To quantify the change in terms of mean state when the resolution is increased, Table 3 shows the percentage of Earth’s surface where the bias is reduced in HRes, with respect to SRes for SST, T2M, and precipitation. This table shows that for all variables the bias is reduced for more than half of Earth’s surface, so according to this metric the mean state is improved when the resolution is increased, which confirms the results of Figs. 1 and 2 described above. To conclude, the increase of oceanic resolution leads to an improvement of the SST mean state but does not affect the precipitation, winds, and temperature. The combination of both oceanic and atmospheric resolution increases improves the representation of the mean state of all the considered variables. This encouraging result is consistent with the literature (Jung et al. 2012; Sakamoto et al. 2012) and needs to be further investigated from a physical point of view in order to clearly attribute processes that could be responsible for these improvements. While this will be the topic of future studies, we want here to stress that these improvements have been obtained with minimal tuning of the IRes and HRes configurations, opening promising perspectives when it will come to calibrate high-resolution GCMs in a more thorough way. The next section will investigate how the prediction skill of the system is affected by the resolution changes.

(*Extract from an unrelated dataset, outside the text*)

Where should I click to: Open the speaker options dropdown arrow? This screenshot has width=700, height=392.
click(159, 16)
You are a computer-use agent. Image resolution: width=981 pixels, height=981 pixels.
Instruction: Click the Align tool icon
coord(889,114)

b. Impact on the forecast quality
The left columns of Figs. 3 and 4 show the ACC time correlation for the SRes experiment for SST, T2M, and precipitation with respect to the observation for JJA and DJF reforecasts, respectively. The correlation is computed for each grid point of the reference observed dataset so as to give a fair comparison of the skill for all the resolutions after applying a conservative interpolation of the reforecasts. EC-Earth3 exhibits standard correlation levels, comparable to other state-of-the-art seasonal forecasting systems (Doblas-Reyes et al. 2013). For all variables, scores are the highest over the tropical area, especially in the tropical Pacific basin, related to the El Niño–Southern Oscillation (ENSO) predictability (Figs. S1 and S2; Phelps et al. 2004; Landman and Beraki 2012; Doblas-Reyes et al. 2013). The skill of precipitation is lower than for SST, a common feature of dynamical seasonal forecast systems (Figs. 3 and 4; Doblas-Reyes et al. 2013). In summer, the correlation is generally lower than for DJF, associated with a weaker ENSO predictability (Figs. 4 and 5), due to the well-known spring predictability barrier (Chen et al. 2004; Duan and Wei 2013).

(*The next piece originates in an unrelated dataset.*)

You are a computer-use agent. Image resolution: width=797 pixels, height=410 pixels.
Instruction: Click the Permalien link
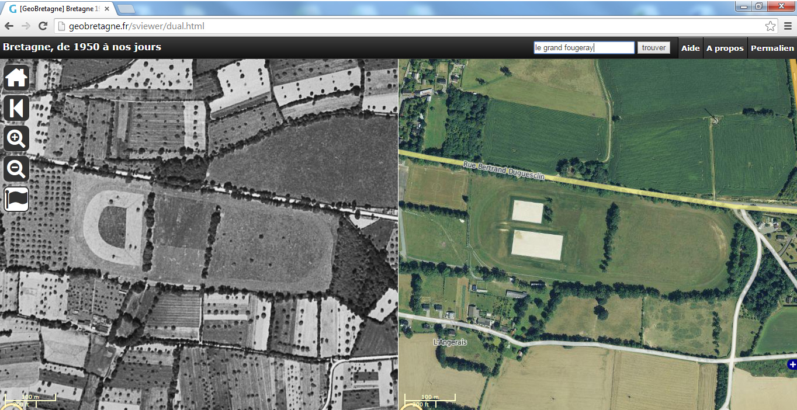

The right columns of Figs. 3 and 4 show for the two seasons the difference in ACC time correlation between HRes and SRes. To have an objective metric of the changes, Table 4 shows the percentage of the globe for which the skill is increased in HRes with respect to SRes and the percentage of the globe with correlation significant at 95% confidence level in SRes and HRes. In general, the changes are patchy, for approximately half of Earth’s surface, the skill is higher in HRes than SRes and the area with significant skill remains equivalent in the two reforecasts. For both seasons, we find few areas of significant change in correlation by increasing the resolution (Figs. 3b,d,f and 4b,d,f). The ACC decreases in the Southern Ocean, especially in boreal winter, as well as in the Atlantic Ocean and in the polar regions in the summer hemisphere (Figs. 3b,d,f and 4b,d,f). In boreal summer, the main areas of improvement common for the three considered variables, are the equatorial Indian Ocean, Maritime Continent, and western equatorial Pacific (Figs. 3b,d,f), which is consistent with the observed bias reduction in the region (see section 3a). This suggests that the improved resolution in the Indo-Pacific leads to a better representation of physical processes in the region, for example the upwelling (Akuetevi et al. 2016) and gravity waves in the Maritime Continent (Love et al. 2011). Large correlation increases are also noticed for T2M, for both JJA and DJF, in the north of Russia, Europe, and Alaska in the high-resolution experiment (Figs. 3b,d,f and 4b,d,f), where the biases also decrease in HRes compared to SRes (Fig. 1). It is worth restating here that despite the significant correlation increase the ACC might remain insignificant in some regions. This correlation increase could be associated with a better representation of the main variability modes in these regions, such as blocking or the NAO. This will be investigated in further detail in section 4b.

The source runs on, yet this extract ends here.